Deux prix de la femme ingénieure, d’une valeur de 500 euros chacun :  

  • le prix de la femme ingénieure senior a été décerné à madame Léna HARIKIOPOULOS-CORDOVA, diplômée de Centrale Nantes, actuellement fondatrice, présidente et ingénieure-consultante chez Consequally, un cabinet de conseil et de formation spécialisé dans la promotion de l’égalité professionnelle et le développement d’une culture inclusive dans les secteurs à prédominance masculine tels que la construction, l’ingénierie, les mobilités et l’énergie. Actrice engagée, elle intervient dans de nombreuses associations et projets pour promouvoir l’égalité, la mixité et l’inclusion des femmes dans les milieux des STEM, de l’entrepreneuriat ou encore du BTP. Elle intervient notamment en tant que mentor auprès de l’École centrale de Nantes, STEM4ALL et de l’association La puissance du lien. 
  • Et le prix de la femme ingénieure junior a été décerné à madame Mylène TAHAR, diplômée de Bordeaux INP – ENSEIRB-MATMECA, actuellement consultante indépendante en égalité professionnelle. Passionnée, elle met ses compétences au service de la promotion de la parité femmes-hommes dans le secteur de la technologie. Son objectif est de créer des environnements de travail inclusifs et performants, où chacun peut s’épanouir et contribuer pleinement à la réussite des projets, notamment à travers des ateliers de formation et de sensibilisation ludiques et collaboratifs. 

Un prix de la femme du numérique, créé en partenariat avec la Fondation Inria, d’une valeur de 500 euros a été décerné à madame Marine BERTHIER, élève-ingénieure en mathématiques appliquées à l’ENSTA Paris. Classée parmi les cinq meilleurs de sa promotion en data science dès sa première année, elle poursuit actuellement son parcours académique en suivant un double diplôme avec l’Institut royal de technologie de Suède KTH. Présidente de l’association féministe SisTA, elle s’engage activement pour la sensibilisation aux violences sexistes et sexuelles et pour encourager les jeunes filles à s’intéresser aux carrières scientifiques.  

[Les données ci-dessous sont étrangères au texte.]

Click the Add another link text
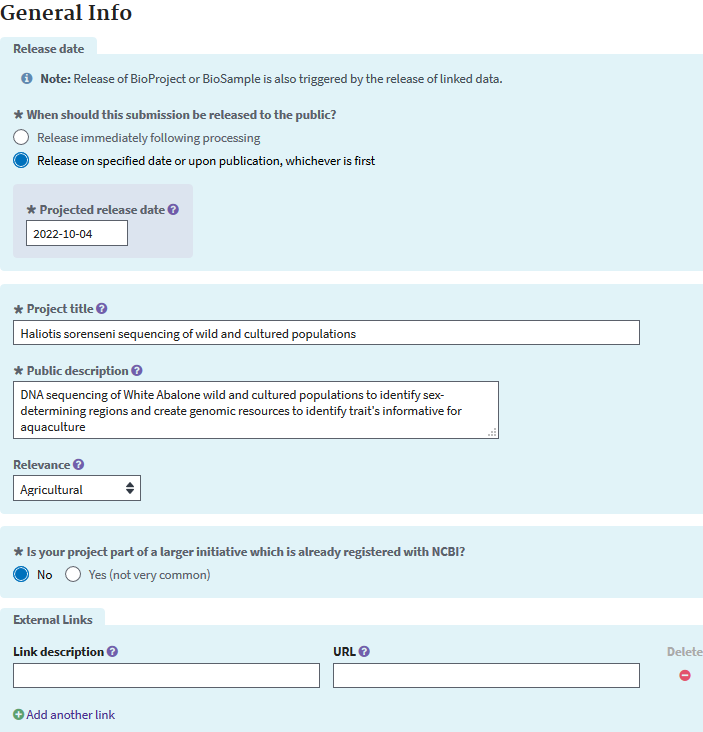Screen dimensions: 703x732 click(70, 715)
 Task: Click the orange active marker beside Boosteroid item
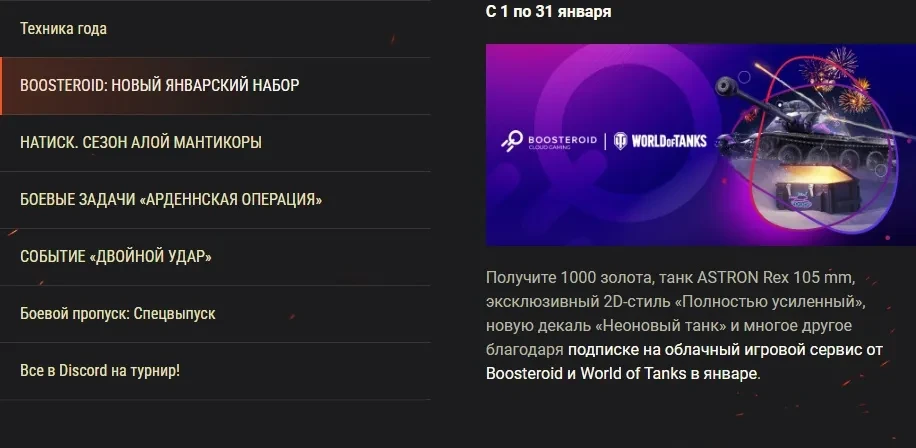coord(1,86)
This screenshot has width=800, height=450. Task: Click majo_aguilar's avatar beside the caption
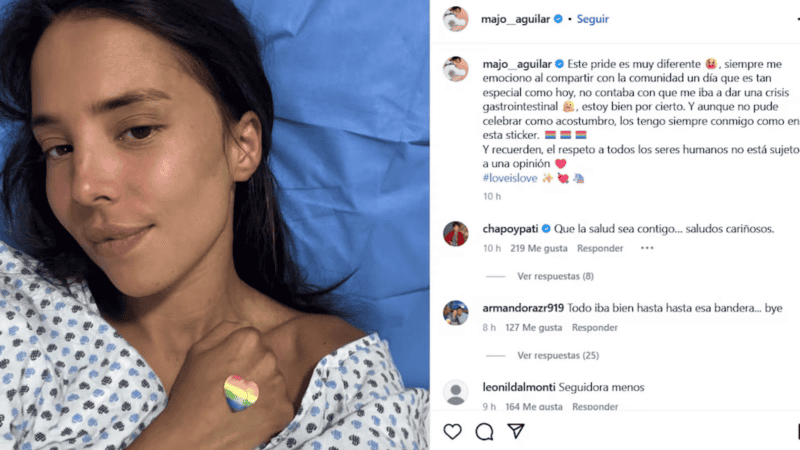[455, 69]
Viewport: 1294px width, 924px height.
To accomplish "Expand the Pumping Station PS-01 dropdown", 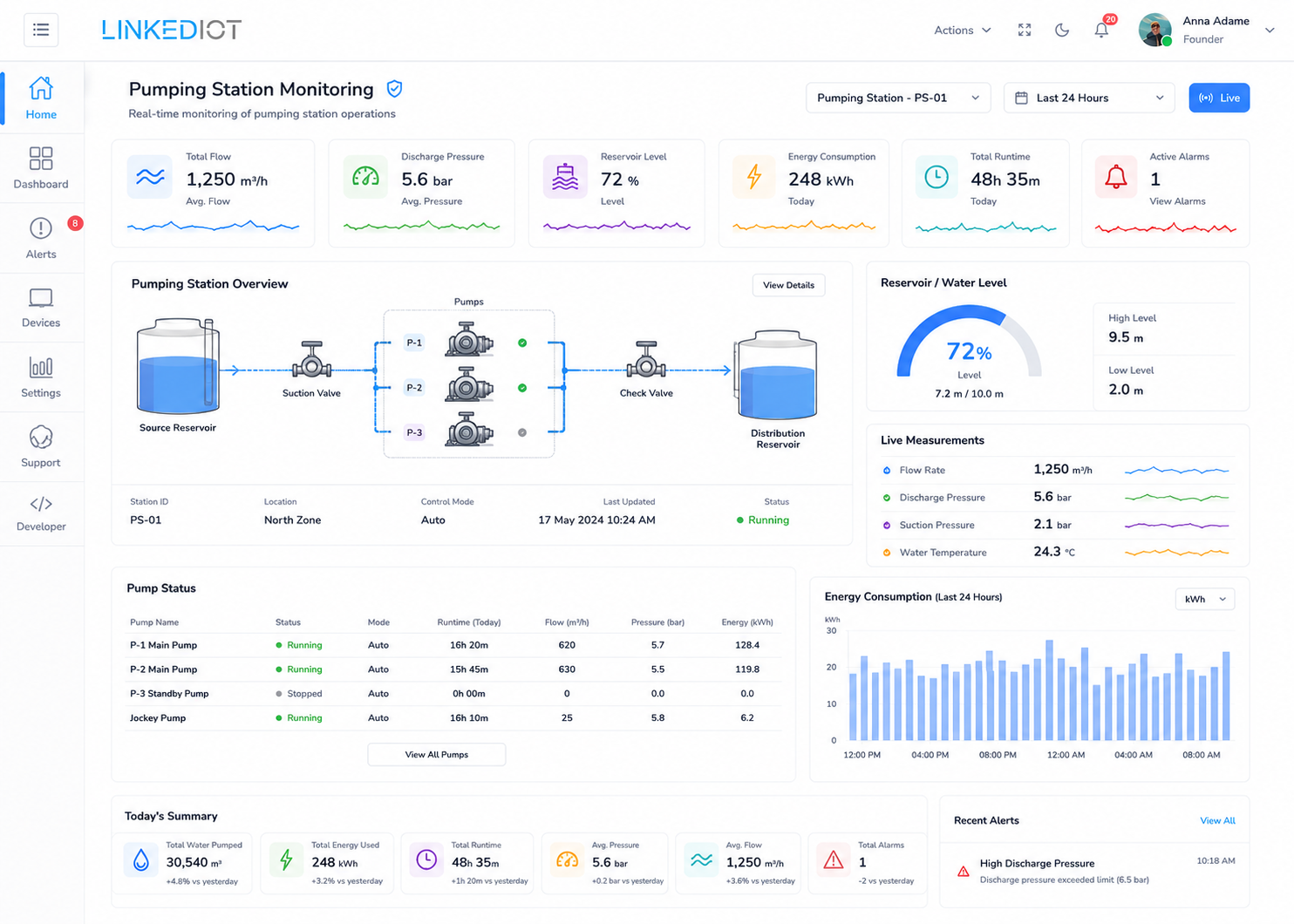I will point(898,98).
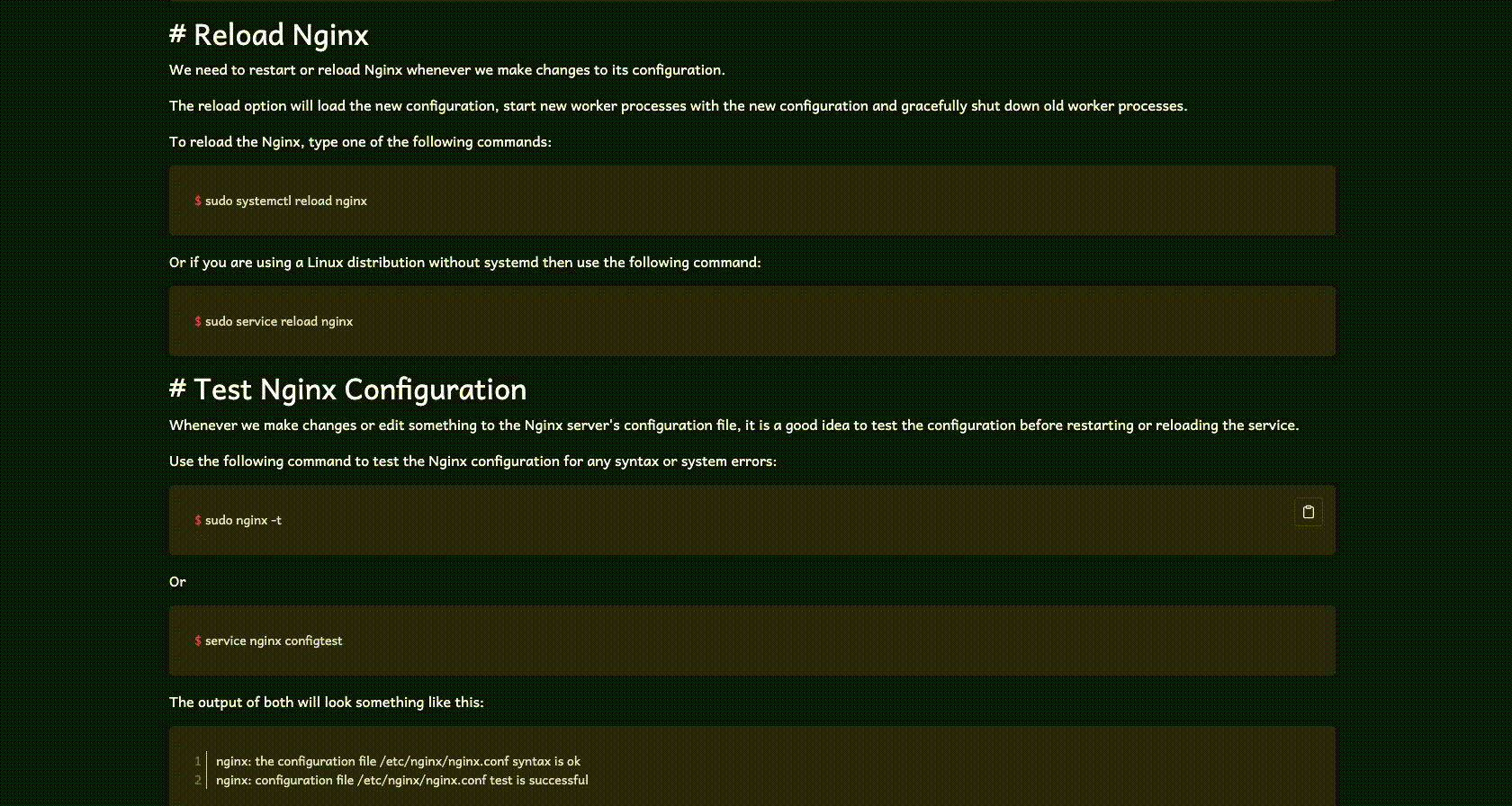The image size is (1512, 806).
Task: Open the Reload Nginx heading link
Action: 281,35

Avec 221 candidatures reçues (55 projets menés par 49 écoles et campus, 80 élèves-ingénieures, 19 élèves-ingénieures Afrique du Nord et 67 femmes ingénieures), cette édition 2024 du concours Ingénieuses est un réel succès que la Fondation Inria s’engage à amplifier au fil des prochaines années en contribuant à valoriser l’opération au sein d’Inria et de ses équipes, auprès de ses ingénieures, étudiantes ou en poste. 

Focus sur les nominées  

Les écoles nominées sont : 

  • l’ESTACA, pour son projet « Vulgarisation scientifique auprès des enfants » ; 
  • le groupe IMT, pour son projet « Programme AMBASSADRICES » ; 
  • l’IMT Mines Alès et l’IMT Mines Albi, pour leur projet commun « Exception’Elles » ; 
  • l’ISEP, pour son projet « Pacte « FEMMES & IA » – Pour une intelligence artificielle responsable et non-sexiste » ; 
  • JUNIA, pour son projet « Portraits de femmes scientifiques – Mission Chronos » ; 
  • Polytech Annecy-Chambéry, pour son projet « Ingénieure au féminin » ; 
  • Polytech Grenoble, pour son projet « Plan de sensibilisation sur le Harcèlement et les Violences sexistes et sexuelles à l’ensemble des élèves ingénieurs de l’école ». 

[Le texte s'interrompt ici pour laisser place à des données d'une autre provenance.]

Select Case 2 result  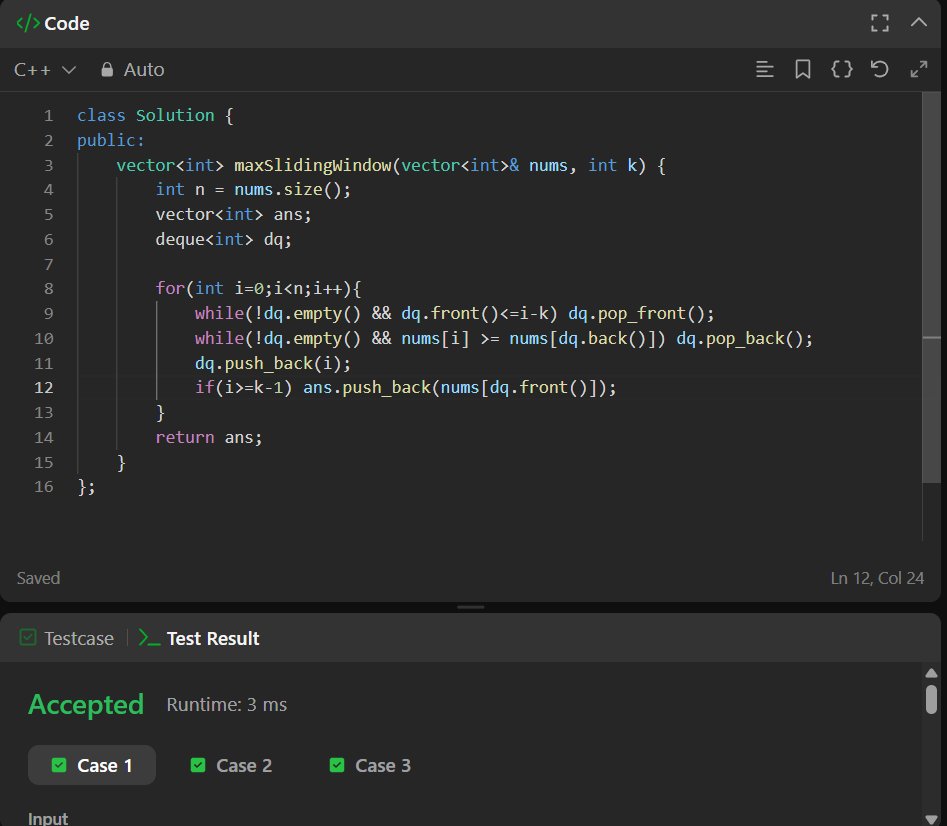point(231,765)
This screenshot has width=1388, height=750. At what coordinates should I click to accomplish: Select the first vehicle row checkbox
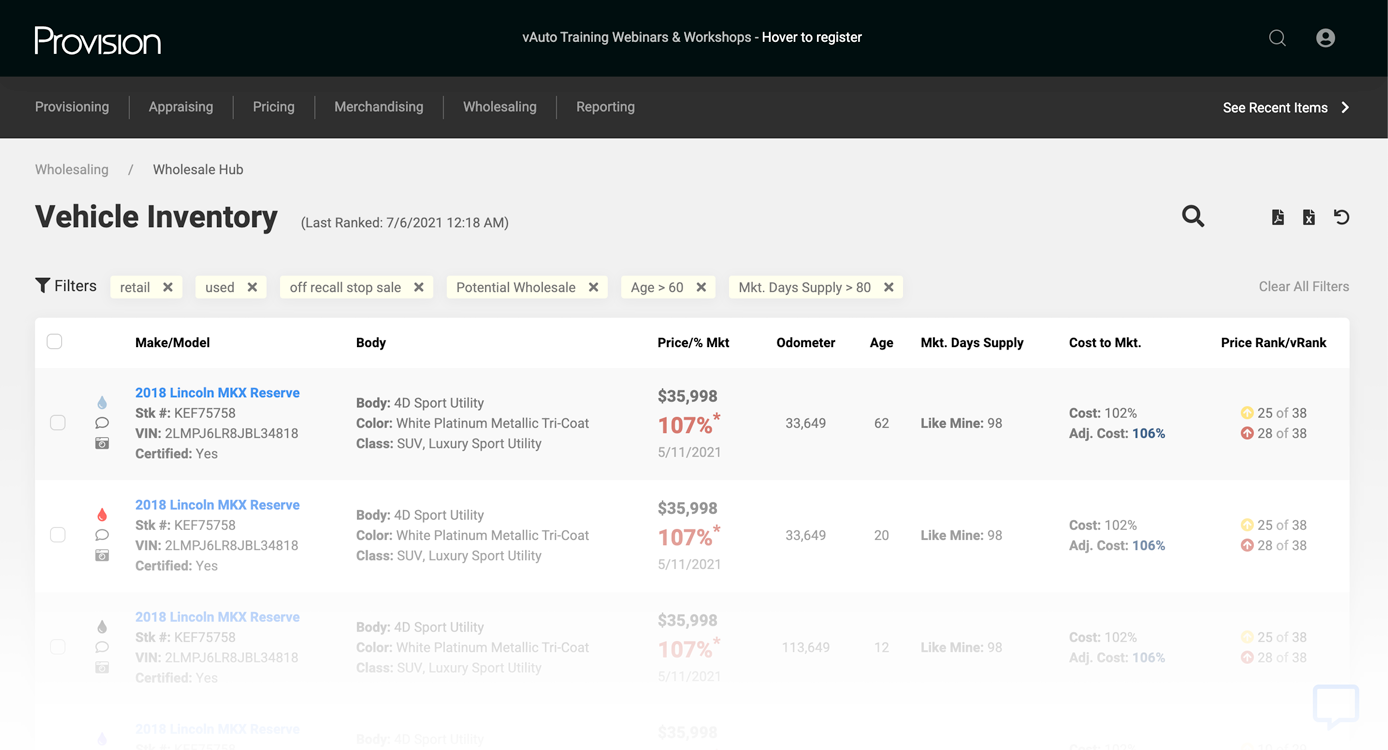click(57, 423)
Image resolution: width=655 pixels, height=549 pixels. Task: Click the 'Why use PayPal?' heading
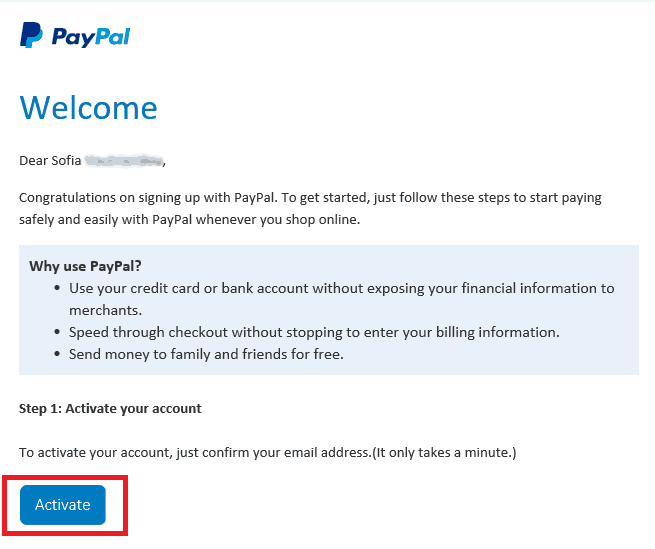pos(85,266)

Les nominées élèves-ingénieures France sont : 

  • Marine BERTHIER, élève-ingénieure en mathématiques appliquées à l’ENSTA Paris ; 
  • Fannie BICHEMIN, élève-ingénieure en électronique à l’ENSEA ; 
  • Salma GUENNOUNI, élève-ingénieure en mathématiques appliquées à l’ENSTA Paris ; 
  • Leen JETHA, élève-ingénieure en systèmes informatiques pour le transport aérien à l’ENAC. 

Les nominées femmes ingénieures sont : 

  • Floriane GEOFFROY, diplômée de l’INSA Toulouse, ingénieure Cloud chez Air France ; 
  • Léna HARIKIOPOULOS-CORDOVA, diplômée de Centrale Nantes, fondatrice, présidente et ingénieure-consultante chez Consequally ; 
  • Sandrine IMBERT, diplômée de Polytech Nice Sophia, actuellement SOC Vérification et Design for Test Manager chez STMicroelectronics ; 
  • Laure PAGNIEZ, diplômée de l’ECE, actuellement Technical Program Manager for Sovereign Cloud Operations chez Microsoft ; 
  • Mylène TAHAR, diplômée de Bordeaux INP – ENSEIRB-MATMECA, consultante indépendante en égalité professionnelle. 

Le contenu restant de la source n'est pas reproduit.